Update: task-4 - model training and interpretability

Ayana Samuel · Ayana Samuel · commit d4cab736498e · 2025-06-17T18:15:45.000+03:00
diff --git a/notebooks/task_4/06_model_training_ and _interpretability.ipynb b/notebooks/task_4/06_model_training_ and _interpretability.ipynb
diff --git a/requirements.txt b/requirements.txt
@@ -6,6 +6,7 @@ seaborn
 scikit-learn
 scipy
 statsmodels
+xgboost
 
 # EDA & Plotting
 plotly
diff --git a/src/task_4/__init__.py b/src/task_4/__init__.py
diff --git a/src/task_4/data_processing.py b/src/task_4/data_processing.py
@@ -0,0 +1,99 @@
+import pandas as pd
+from sklearn.model_selection import train_test_split
+from sklearn.preprocessing import LabelEncoder
+# from src.preprocessing.cleaning import clean_data
+from src.task_4.feature_engineering import add_features  # you defined this earlier
+
+def encode_categoricals(df: pd.DataFrame) -> pd.DataFrame:
+    """
+    Label encode all categorical columns, safely handling NaNs and type issues.
+    """
+    df_encoded = df.copy()
+    cat_cols = df_encoded.select_dtypes(include=['object', 'category']).columns
+
+    for col in cat_cols:
+        # If NaNs exist, temporarily fill with placeholder
+        if df_encoded[col].isnull().any():
+            df_encoded[col] = df_encoded[col].fillna('___missing___')
+
+        try:
+            le = LabelEncoder()
+            df_encoded[col] = le.fit_transform(df_encoded[col].astype(str))

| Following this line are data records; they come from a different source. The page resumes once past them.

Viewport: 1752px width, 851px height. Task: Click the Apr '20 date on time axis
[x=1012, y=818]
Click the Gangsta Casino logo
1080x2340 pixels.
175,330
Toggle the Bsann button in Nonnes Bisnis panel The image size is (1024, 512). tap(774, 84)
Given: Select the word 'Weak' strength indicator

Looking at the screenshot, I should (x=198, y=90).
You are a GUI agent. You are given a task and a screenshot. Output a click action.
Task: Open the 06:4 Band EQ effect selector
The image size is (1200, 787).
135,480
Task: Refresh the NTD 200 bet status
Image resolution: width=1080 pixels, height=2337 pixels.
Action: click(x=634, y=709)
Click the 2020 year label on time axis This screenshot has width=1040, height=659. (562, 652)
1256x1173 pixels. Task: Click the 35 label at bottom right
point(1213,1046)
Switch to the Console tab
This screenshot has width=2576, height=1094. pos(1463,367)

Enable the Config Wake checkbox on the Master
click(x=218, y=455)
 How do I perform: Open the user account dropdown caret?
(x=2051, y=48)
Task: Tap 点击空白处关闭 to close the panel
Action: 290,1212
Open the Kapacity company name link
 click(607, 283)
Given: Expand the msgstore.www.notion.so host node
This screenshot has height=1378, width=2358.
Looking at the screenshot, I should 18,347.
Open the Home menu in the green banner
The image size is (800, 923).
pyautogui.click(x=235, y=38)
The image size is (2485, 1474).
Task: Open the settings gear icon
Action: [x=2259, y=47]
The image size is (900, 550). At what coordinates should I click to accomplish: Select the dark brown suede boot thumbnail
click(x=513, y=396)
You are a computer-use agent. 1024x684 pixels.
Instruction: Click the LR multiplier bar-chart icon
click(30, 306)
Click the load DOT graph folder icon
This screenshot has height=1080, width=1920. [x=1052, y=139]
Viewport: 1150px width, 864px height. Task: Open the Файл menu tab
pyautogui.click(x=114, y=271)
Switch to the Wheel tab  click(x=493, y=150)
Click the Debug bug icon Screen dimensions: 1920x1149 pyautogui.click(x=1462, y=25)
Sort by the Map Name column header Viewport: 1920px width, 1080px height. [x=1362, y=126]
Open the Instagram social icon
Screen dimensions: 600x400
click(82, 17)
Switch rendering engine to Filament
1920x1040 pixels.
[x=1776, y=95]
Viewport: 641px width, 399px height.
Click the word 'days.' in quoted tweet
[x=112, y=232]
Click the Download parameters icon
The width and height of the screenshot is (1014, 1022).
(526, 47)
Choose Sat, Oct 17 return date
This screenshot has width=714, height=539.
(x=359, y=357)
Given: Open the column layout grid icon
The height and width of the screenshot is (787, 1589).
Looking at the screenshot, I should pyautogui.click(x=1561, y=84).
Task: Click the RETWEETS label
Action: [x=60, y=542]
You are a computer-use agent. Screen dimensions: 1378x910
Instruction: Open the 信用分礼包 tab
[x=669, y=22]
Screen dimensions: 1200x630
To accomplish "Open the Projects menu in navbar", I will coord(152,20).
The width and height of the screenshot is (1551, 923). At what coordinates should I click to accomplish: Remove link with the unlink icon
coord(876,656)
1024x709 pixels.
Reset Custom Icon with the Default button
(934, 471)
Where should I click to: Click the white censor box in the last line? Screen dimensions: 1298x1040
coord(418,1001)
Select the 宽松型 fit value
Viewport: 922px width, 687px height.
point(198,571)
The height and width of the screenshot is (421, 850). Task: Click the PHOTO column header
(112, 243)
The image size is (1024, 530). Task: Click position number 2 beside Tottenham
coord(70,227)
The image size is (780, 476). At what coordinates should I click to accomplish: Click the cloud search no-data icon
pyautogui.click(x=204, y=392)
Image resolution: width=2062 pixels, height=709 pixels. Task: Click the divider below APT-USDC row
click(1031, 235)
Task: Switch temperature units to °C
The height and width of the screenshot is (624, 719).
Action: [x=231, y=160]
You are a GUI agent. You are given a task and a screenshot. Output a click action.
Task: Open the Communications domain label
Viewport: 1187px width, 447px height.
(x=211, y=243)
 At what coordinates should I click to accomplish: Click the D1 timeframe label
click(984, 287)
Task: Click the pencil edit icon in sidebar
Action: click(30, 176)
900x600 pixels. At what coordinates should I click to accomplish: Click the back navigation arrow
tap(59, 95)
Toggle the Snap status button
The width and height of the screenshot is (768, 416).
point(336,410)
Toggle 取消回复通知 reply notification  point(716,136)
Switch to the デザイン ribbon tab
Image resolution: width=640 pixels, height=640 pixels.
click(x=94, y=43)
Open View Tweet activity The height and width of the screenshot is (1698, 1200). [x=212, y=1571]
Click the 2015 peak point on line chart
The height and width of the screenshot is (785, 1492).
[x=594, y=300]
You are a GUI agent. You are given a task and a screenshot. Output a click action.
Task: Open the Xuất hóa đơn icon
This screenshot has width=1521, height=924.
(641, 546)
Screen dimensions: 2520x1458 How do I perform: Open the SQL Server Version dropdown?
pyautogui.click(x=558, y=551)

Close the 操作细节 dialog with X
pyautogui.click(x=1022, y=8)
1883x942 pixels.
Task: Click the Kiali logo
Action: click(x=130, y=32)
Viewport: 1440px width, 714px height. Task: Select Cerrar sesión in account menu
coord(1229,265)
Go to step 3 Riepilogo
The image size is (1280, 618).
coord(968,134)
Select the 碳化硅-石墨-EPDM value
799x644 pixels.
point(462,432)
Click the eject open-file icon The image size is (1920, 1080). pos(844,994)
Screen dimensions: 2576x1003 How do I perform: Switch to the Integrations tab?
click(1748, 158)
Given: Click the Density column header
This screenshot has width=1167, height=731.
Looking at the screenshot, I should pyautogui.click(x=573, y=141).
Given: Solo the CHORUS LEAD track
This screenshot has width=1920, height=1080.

+        except (ValueError, TypeError):
+            # Fallback for very dirty columns
+            df_encoded[col] = df_encoded[col].astype('category').cat.codes
+
+    return df_encoded
+
+def is_date_column(series: pd.Series) -> bool:
+    try:
+        parsed = pd.to_datetime(series, errors='coerce')
+        non_null_ratio = parsed.notna().mean()
+        return non_null_ratio > 0.9  # 90%+ of values must be valid dates
+    except:
+        return False
+
+
+
+
+def prepare_claim_severity_data(df):
+    target = 'TotalClaims'
+    drop_cols = ['UnderwrittenCoverID', 'PolicyID', 'claim_indicator']
+
+    # Filter only likely date columns
+    date_cols = [col for col in df.columns if df[col].dtype == 'object' and is_date_column(df[col])]
+
+    # Convert and extract
+    for col in date_cols:
+        df[col] = pd.to_datetime(df[col], errors='coerce')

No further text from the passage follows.